For political committees that have not yet filed their FEC Form 1, this requirement goes into effect 30 days after the new bundling rules are published in the Federal Register. Lobbyist/registrant PACs that have already filed their FEC Form 1 must amend their form within 40 days after the final lobbyist bundling rules are published in the Federal Register.
Contributions forwarded on behalf of and credited to a lobbyist are those the reporting committee credits to a registered lobbyist or lobbyist PAC through records, designations, or other means of recognizing that a certain amount of money has been raised by the lobbyist/PAC. In the context of this regulation, records means written evidence, including writings, charts, computer files, tables, spreadsheets, and databases, that the committee uses to attribute contributions to a lobbyist or lobbyist PAC. Alternatively, "designations or other means of recognizing" bundled contributions means benefits given by the recipient of the funds as a reward for raising a certain amount of contributions. According to the regulations, examples of such benefits include, but are not limited to:
- Titles assigned to persons who have raised a certain amount of contributions;
- Tracking identifiers assigned and included on contributions for the purpose of maintaining information about the amount of funds raised by an individual;
- Access to events or activities given to the lobbyist or lobbyist PAC as a result of raising a certain amount of contributions; and
- Mementos, such as photographs with the candidate or autographed copies of books authored by the candidate, given as a result of having raised a certain amount of contributions.

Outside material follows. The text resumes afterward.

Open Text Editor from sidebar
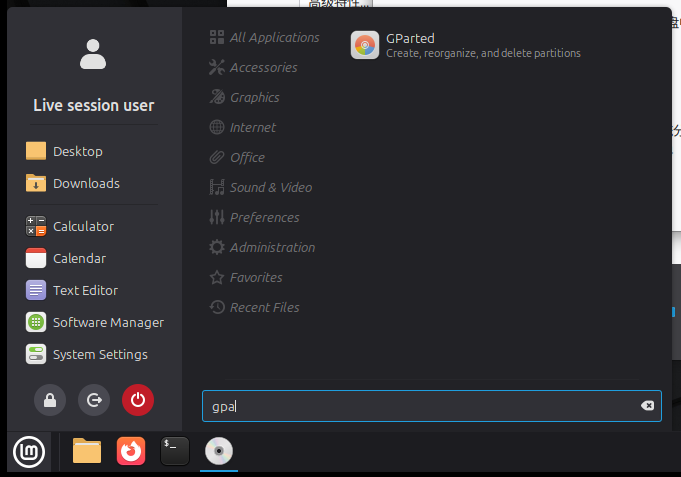Image resolution: width=681 pixels, height=477 pixels. pyautogui.click(x=85, y=290)
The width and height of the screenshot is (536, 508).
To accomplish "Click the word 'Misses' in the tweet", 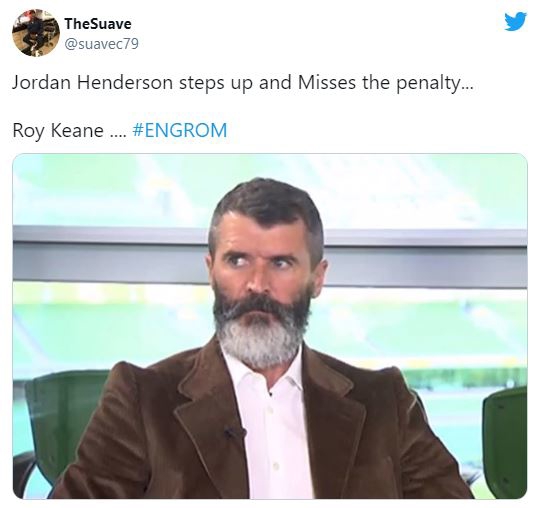I will click(326, 83).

In order to comply with the "reasonable" standard in the regulations, the reporting committee must consult the Web sites of the Clerk of the House of Representatives, the Secretary of the Senate, and the Federal Election Commission to determine whether the contribution came from, or was given on behalf of, a registered lobbyist. A computer print out or screen capture from a Web browser indicating that the name of the person sought was not listed in the results of the Web site consultations performed constitutes proof of a "reasonably calculated" effort to investigate whether a contribution qualifies for disclosure.

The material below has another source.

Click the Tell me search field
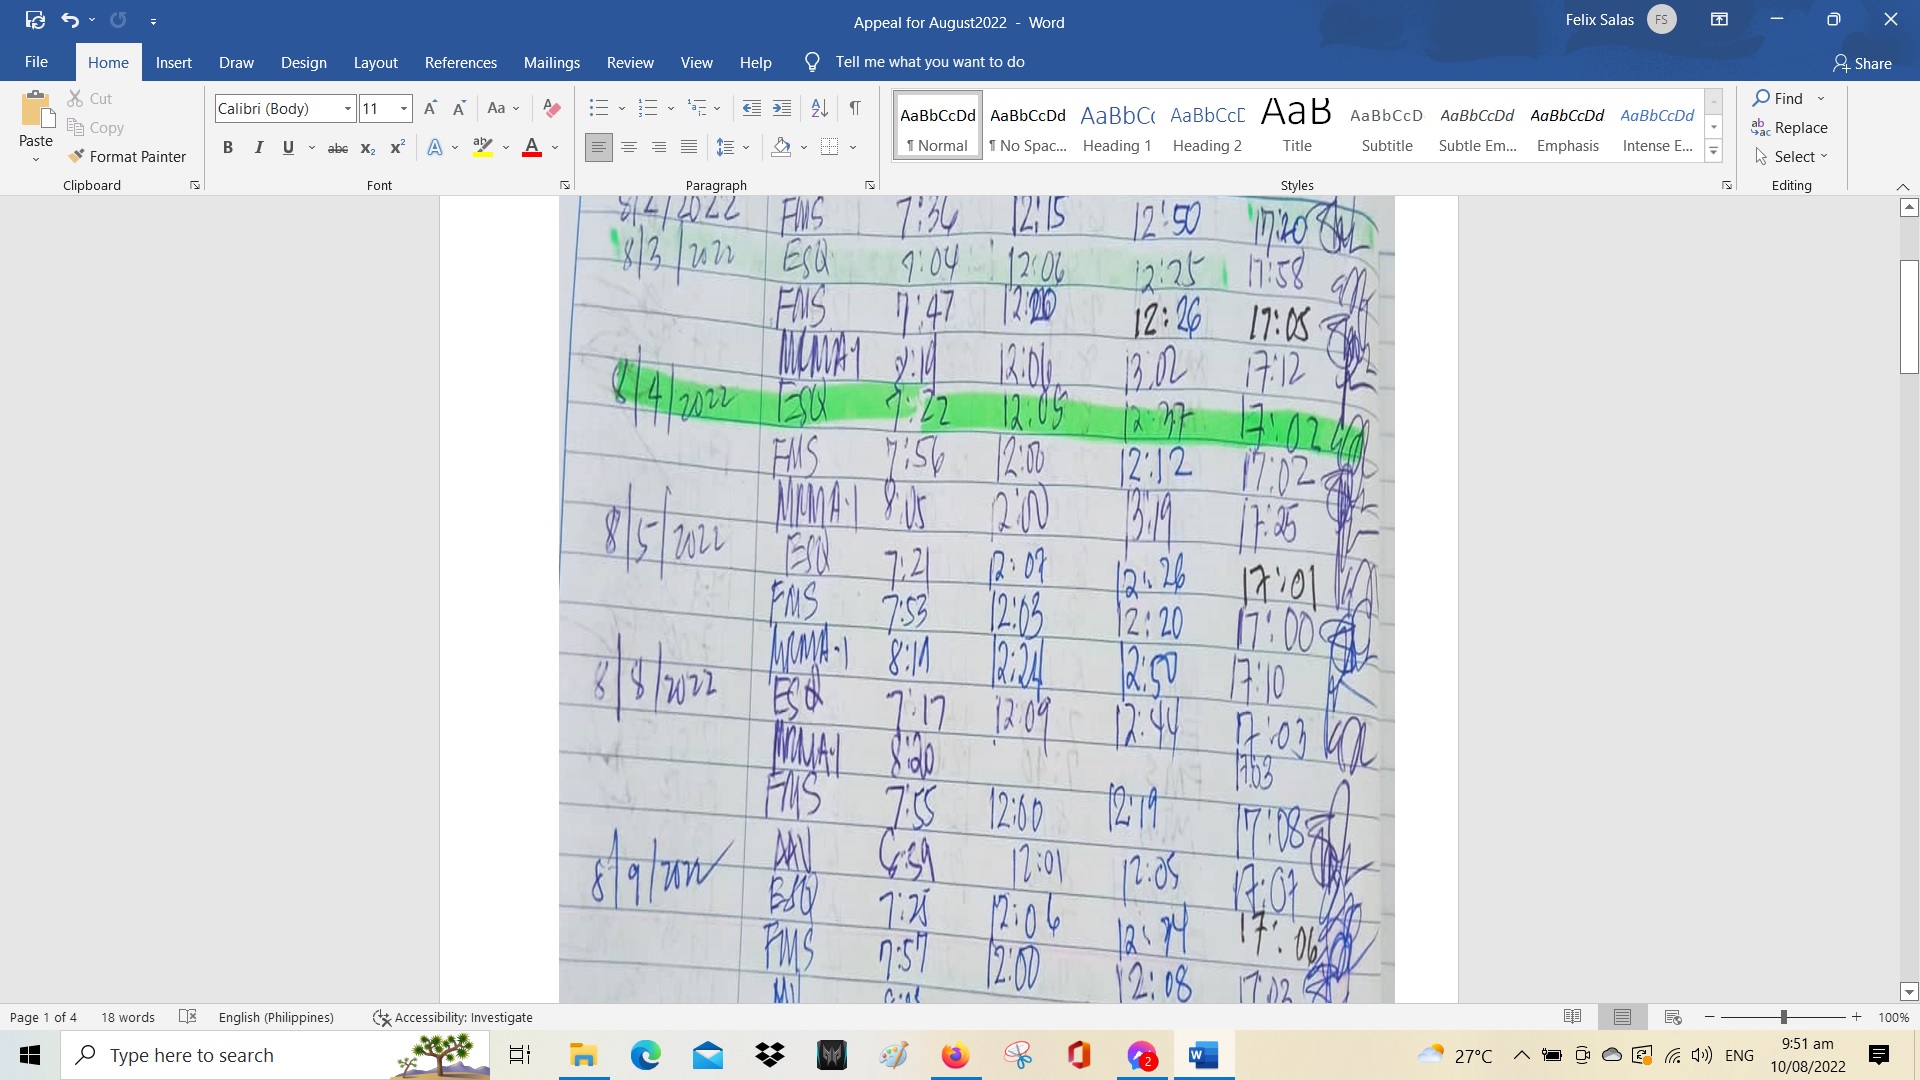The height and width of the screenshot is (1080, 1920). [x=929, y=62]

Disclosure must include the names, addresses, and employers of bundlers, and the amounts raised during the covered period. Disclosure is to be filed semi-annually, as well as quarterly or monthly depending on the reporting committee's elected schedule for filing campaign finance reports. Reporting committees must track bundled contributions received starting 30 days after the rules are reported in the Federal Register. The anticipated date of publication according to the FEC is Feb. 10, 2008. Under the law, reporting committees are not required to file the first Form 3L until three months after publication of the bundling rules and must maintain records of bundled contributions for three years after filing.

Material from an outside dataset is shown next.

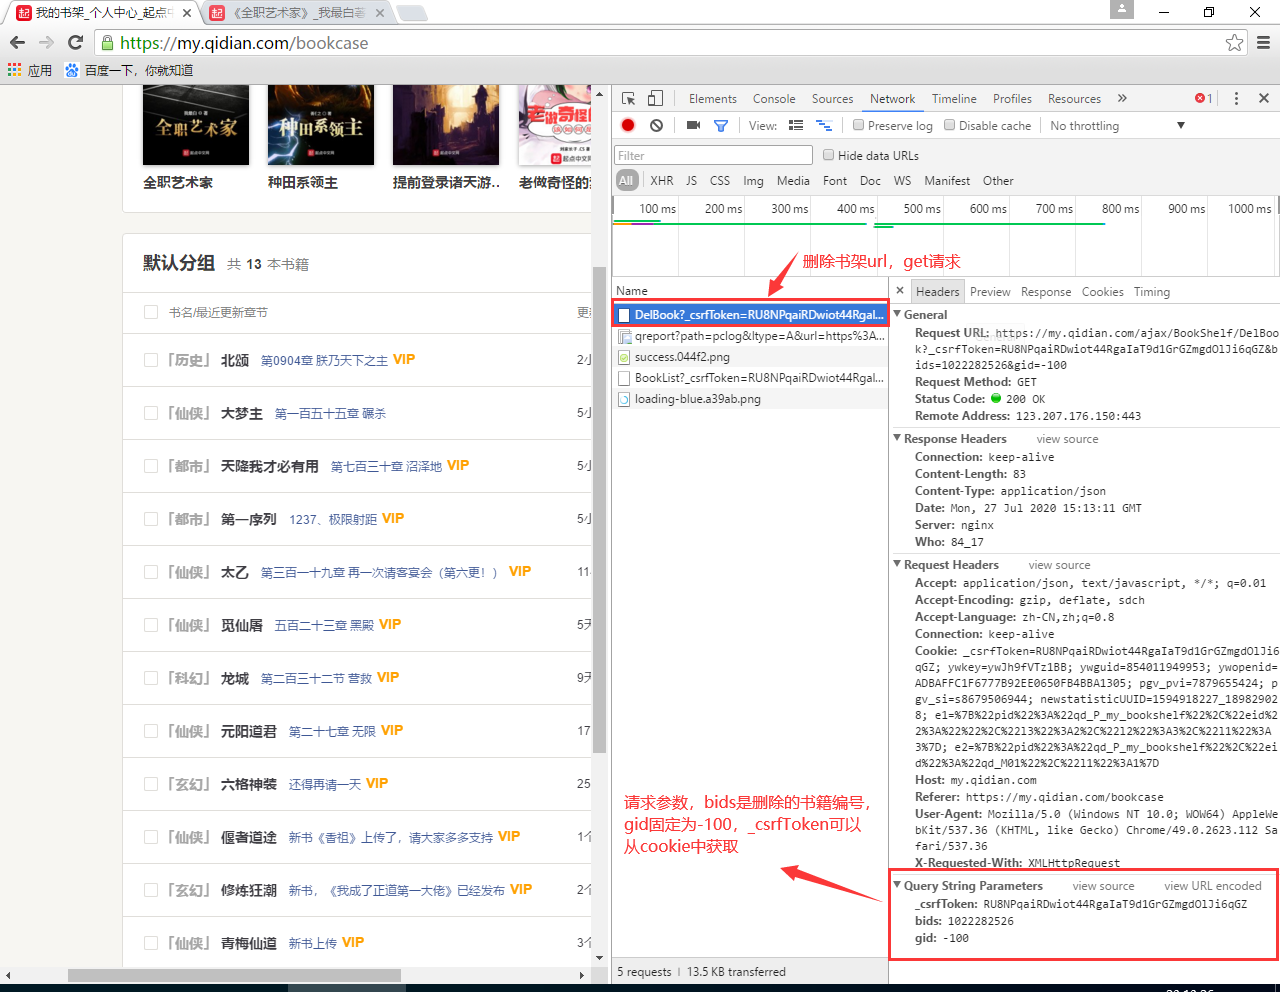
Task: Collapse the Request Headers section
Action: click(x=897, y=565)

The regulations do not require disclosure of individuals and groups that are not federally-registered lobbyists, prompting some campaign finance reform advocates to claim the rules leave room for loopholes. While the HLOGA calls for the broadest possible disclosure of any activities that may constitute bundling, any such activities will not be captured in practice unless the campaign formally recognizes the lobbyist as a "bundler" by giving the lobbyist credit for the contribution.
In addition to the bundling disclosure requirements, the regulations add "leadership PAC" and "lobbyist/registrant PAC" to the list of examples of political committees in the Code of Federal Regulations, providing a newly added definition for the former.